6 ?- time((list_partitioned([a,b,c,d], P), length(P, 2))).
% 18 inferences, 0.000 CPU in 0.000 seconds (85% CPU, 1580195 Lips)
P = [[a, b, c], [d]] ;
% 12 inferences, 0.000 CPU in 0.000 seconds (88% CPU, 1059696 Lips)
P = [[a, b, d], [c]] ;
% 10 inferences, 0.000 CPU in 0.000 seconds (86% CPU, 900414 Lips)
P = [[a, b], [c, d]] ;
% 19 inferences, 0.000 CPU in 0.000 seconds (88% CPU, 1624070 Lips)
P = [[a, c, d], [b]] ;
% 10 inferences, 0.000 CPU in 0.000 seconds (86% CPU, 1021555 Lips)
P = [[a, c], [b, d]] ;
% 19 inferences, 0.000 CPU in 0.000 seconds (87% CPU, 1665060 Lips)
P = [[a, d], [b, c]] ;
% 19 inferences, 0.000 CPU in 0.000 seconds (87% CPU, 1661420 Lips)
P = [[a], [b, c, d]] ;
% 37 inferences, 0.000 CPU in 0.000 seconds (90% CPU, 2382639 Lips)
false.

7 ?- time((length(P, 2), list_partitioned([a,b,c,d], P))).
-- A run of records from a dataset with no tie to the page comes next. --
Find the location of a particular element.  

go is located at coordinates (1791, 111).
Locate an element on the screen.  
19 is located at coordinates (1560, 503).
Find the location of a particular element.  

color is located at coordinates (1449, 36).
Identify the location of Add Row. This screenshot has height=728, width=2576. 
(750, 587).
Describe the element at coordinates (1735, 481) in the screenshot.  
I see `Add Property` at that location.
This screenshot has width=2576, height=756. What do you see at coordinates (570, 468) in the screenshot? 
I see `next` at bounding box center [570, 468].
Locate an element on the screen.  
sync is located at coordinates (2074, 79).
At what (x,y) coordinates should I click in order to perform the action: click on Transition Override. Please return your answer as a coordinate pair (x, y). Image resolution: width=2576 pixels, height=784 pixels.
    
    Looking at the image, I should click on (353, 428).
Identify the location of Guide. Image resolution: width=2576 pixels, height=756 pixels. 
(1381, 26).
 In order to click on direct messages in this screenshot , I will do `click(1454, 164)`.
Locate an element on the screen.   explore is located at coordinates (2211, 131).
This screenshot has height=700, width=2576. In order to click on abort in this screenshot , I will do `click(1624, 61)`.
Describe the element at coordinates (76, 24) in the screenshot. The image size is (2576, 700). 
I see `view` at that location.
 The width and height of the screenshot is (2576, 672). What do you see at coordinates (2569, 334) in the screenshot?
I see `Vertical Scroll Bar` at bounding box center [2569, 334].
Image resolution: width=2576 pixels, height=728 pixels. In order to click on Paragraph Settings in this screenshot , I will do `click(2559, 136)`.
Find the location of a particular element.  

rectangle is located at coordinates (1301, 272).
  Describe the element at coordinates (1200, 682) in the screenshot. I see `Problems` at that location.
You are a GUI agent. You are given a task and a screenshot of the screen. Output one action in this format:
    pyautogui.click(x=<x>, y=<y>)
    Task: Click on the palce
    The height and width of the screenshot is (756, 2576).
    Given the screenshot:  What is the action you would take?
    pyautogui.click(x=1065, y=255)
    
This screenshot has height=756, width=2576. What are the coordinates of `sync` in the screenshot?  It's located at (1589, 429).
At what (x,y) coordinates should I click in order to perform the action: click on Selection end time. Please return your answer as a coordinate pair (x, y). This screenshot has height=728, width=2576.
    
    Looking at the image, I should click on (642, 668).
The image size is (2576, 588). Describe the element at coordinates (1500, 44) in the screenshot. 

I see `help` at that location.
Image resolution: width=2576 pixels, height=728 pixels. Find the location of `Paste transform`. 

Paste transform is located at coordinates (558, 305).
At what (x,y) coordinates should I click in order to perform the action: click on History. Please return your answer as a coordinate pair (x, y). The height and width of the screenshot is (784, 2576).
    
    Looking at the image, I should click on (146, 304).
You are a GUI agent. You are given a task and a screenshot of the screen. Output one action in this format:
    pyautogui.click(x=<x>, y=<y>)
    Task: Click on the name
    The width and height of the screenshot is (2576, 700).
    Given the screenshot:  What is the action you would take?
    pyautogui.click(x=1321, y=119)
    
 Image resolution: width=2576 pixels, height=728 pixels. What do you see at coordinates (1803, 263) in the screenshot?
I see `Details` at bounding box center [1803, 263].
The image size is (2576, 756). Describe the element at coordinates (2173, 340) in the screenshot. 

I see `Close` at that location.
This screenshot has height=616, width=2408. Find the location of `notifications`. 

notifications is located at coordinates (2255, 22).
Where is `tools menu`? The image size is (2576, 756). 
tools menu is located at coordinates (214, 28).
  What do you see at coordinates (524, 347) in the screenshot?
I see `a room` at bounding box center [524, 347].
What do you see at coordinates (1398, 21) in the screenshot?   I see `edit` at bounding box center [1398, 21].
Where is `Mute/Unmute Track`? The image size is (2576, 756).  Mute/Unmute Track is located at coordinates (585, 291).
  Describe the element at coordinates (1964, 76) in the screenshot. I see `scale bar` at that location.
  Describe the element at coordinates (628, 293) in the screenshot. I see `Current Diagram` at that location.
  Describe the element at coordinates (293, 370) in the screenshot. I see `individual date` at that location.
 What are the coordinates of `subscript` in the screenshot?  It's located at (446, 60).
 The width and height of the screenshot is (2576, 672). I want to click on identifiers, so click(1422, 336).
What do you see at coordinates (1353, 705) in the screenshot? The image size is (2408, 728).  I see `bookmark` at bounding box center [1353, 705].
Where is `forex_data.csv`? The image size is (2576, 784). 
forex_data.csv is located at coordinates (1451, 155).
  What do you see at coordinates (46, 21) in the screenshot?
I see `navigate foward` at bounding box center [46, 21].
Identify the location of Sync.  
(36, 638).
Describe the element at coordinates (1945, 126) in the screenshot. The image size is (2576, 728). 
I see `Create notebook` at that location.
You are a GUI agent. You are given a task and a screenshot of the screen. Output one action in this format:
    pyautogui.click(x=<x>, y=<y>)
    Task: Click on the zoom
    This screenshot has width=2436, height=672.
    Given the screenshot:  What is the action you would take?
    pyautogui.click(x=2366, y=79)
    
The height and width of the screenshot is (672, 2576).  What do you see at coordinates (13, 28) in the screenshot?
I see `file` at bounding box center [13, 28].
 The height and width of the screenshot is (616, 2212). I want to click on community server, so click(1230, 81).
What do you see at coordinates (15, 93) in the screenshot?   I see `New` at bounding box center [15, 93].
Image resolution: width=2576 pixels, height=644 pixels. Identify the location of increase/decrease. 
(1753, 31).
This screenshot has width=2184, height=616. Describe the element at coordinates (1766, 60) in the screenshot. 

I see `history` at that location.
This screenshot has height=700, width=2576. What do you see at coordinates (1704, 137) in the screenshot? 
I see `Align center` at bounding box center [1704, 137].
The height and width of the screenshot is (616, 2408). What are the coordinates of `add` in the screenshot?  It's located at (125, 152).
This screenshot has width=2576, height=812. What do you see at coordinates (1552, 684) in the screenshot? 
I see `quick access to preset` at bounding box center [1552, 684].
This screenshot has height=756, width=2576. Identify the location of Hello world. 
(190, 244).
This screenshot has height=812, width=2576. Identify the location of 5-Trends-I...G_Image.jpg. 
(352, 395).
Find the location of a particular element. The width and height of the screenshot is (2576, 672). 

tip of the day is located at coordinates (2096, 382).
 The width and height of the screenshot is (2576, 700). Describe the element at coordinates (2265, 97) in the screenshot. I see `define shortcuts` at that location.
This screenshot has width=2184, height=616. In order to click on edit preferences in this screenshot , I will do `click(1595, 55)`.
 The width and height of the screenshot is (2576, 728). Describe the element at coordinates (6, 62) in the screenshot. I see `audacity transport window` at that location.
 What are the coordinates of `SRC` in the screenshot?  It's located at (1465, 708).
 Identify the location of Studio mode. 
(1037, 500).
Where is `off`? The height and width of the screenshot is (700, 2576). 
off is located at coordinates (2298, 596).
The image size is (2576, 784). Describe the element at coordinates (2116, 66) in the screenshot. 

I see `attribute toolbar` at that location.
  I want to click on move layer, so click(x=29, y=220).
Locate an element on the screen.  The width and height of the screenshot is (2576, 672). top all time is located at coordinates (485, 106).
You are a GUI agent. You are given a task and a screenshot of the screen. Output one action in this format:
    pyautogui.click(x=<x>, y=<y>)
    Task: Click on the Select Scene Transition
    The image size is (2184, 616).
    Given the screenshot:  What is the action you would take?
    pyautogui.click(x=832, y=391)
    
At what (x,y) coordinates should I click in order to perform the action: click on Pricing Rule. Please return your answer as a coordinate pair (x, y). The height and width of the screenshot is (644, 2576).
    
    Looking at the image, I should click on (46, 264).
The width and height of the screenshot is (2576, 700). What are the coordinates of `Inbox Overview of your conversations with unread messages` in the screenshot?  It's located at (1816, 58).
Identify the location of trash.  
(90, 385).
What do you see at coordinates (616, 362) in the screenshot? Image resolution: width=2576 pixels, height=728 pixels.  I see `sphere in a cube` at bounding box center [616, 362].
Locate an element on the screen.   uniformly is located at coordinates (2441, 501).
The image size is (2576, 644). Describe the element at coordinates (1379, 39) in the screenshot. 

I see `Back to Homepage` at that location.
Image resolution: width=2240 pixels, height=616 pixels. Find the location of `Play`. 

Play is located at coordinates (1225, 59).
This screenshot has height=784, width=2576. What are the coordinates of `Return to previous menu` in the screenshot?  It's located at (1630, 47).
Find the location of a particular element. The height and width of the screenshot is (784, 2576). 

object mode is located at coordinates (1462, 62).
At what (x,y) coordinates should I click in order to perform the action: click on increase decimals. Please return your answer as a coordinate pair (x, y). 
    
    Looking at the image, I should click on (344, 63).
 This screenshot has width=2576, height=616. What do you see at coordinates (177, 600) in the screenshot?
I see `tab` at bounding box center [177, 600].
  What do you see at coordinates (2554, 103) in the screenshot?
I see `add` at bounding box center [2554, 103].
% 13 inferences, 0.000 CPU in 0.000 seconds (89% CPU, 1175832 Lips)
P = [[a, b, c], [d]] ;
% 6 inferences, 0.000 CPU in 0.000 seconds (83% CPU, 742023 Lips)
P = [[a, b, d], [c]] ;
% 6 inferences, 0.000 CPU in 0.000 seconds (85% CPU, 848896 Lips)
P = [[a, b], [c, d]] ;
% 9 inferences, 0.000 CPU in 0.000 seconds (84% CPU, 1210328 Lips)
P = [[a, c, d], [b]] ;
% 6 inferences, 0.000 CPU in 0.000 seconds (82% CPU, 828386 Lips)
P = [[a, c], [b, d]] ;
% 9 inferences, 0.000 CPU in 0.000 seconds (84% CPU, 1215723 Lips)
P = [[a, d], [b, c]] ;
% 9 inferences, 0.000 CPU in 0.000 seconds (90% CPU, 697999 Lips)
P = [[a], [b, c, d]] ;
% 10 inferences, 0.000 CPU in 0.000 seconds (86% CPU, 991277 Lips)
false.

If you were to modify the code in the link above to constrain the length of the list, the best way is probably to put the length/2 call inside the predicate before doing anything else, but the behavior is identical then to the above.